* Yapılacak iş: Afrikalı yazarların romanlarını tanıtan metne göre, Sessizliğe Hayranlık romanındaki adam Zanzibar'dan kaçışının üzerinden kaç sene geçince ülkesine geri döner?
++++ Seçilen metin ++++
July’ın İnsanları – Nadine Gordimer
1991 yılında Nobel edebiyat ödülünü kazanan Güney Afrikalı yazar ve politik aktivist Nadine Gordimer’in 1981 yılında basılan romanı July’ın İnsanları, Güney Afrika ve Güneybatı Afrika arasında uygulanan Apartheid’in bir iç savaşla sona erdiği yakın gelecekteki Güney Afrika’da geçen bir hikâye anlatıyor. July’ın İnsanları, Johannesburg’dan siyahi hizmetçilerinin köyü July’a kaçan liberal bir beyaz Güney Afrikalı aile olan Smales’ın yaşadıklarını anlatıyor. Kitabı incelemek ve satın almak için buraya tıklayabilirsiniz.
Michael K. Yaşamı ve Yaşadığı Dönem – J. M. Coetzee
Güney Afrika doğumlu J. M. Coetzee’nin 1983 yılında yayımlanan romanı Michael K. Yaşamı ve Yaşadığı Dönem, yazarın çokça ilgilendiği öznel kırılganlık ve varoluşsal hiçlik temaları etrafında şekilleniyor. 1970-1980 arasında, hayali bir iç savaş döneminde geçen anlatı, Cape Town’dan annesinin doğduğu kırsal kesimde yer alan bir bölgeye zorlu bir yolculuk yapan Michael K. Adlı bir adamın hikayesini anlatıyor. Kitabı incelemek ve satın almak için buraya tıklayabilirsiniz.
Yalnız Ağaçların Şarkısı – Yaa Gyasi
Yaa Gyasi’nin olağanüstü ilk romanı Yalnız Ağaçların Şarkısı, biri Gana’da diğeri Amerika Birleşik Devletleri’nde olmak üzere Ganalı bir ailenin soyundan gelen iki ayrı kolun yaşamları boyunca iki yüzyılı aşkın bir süredir devam eden hikayesini anlatıyor. Köle ticaretinin zirvede olduğu on sekizinci yüzyılın ortalarından başlayan kitabın anlatısı, on dokuzuncu ve yirminci yüzyılın çalkantılı yılları boyunca bir ailenin hikayesini anlatırken Gana tarihine de ışık tutuyor. Kitabı incelemek ve satın almak için buraya tıklayabilirsiniz.
Sessizliğe Hayranlık – Abdulrazak Gurnah
2021 yılının Nobel edebiyat ödülünü kazanan Tanzanya doğumlu yazar Abdulrazak Gurnah’ın 1996 yılında yayımlanan beşinci romanı Sessizliğe Hayranlık, Tanzanya’nın bir bölgesi olan Zanzibar doğan ve 1960’lı yıllarda ülkeden kaçıp Birleşik Krallık’a yerleşen bir adamın hikayesini anlatıyor. Birleşik Krallık’ta öğretmen olan ve beyaz İngiliz sevgilisiyle bir kız çocuğu büyüten bu adam, Zanzibar’dan kaçışının üzerinden 20 sene sonra ülkesine geri döner ve geçmişi hakkında kendisini ve ülkesini sorgular. Kitabı incelemek ve satın almak için buraya tıklayabilirsiniz.
++++ Veri kesiti ++++
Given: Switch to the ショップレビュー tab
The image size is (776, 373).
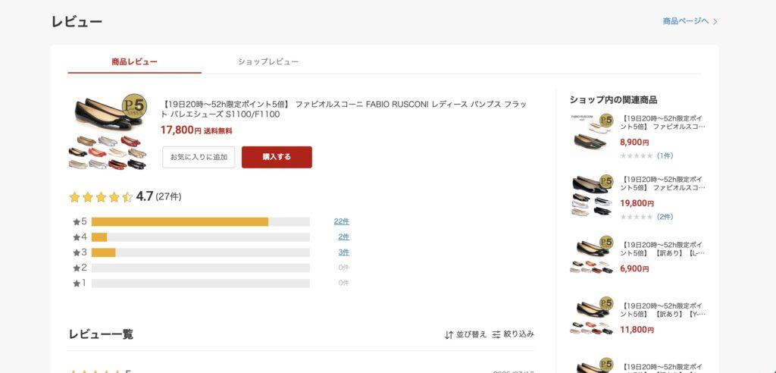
++++
* Alıştırma sonucu: 20 sene sonra.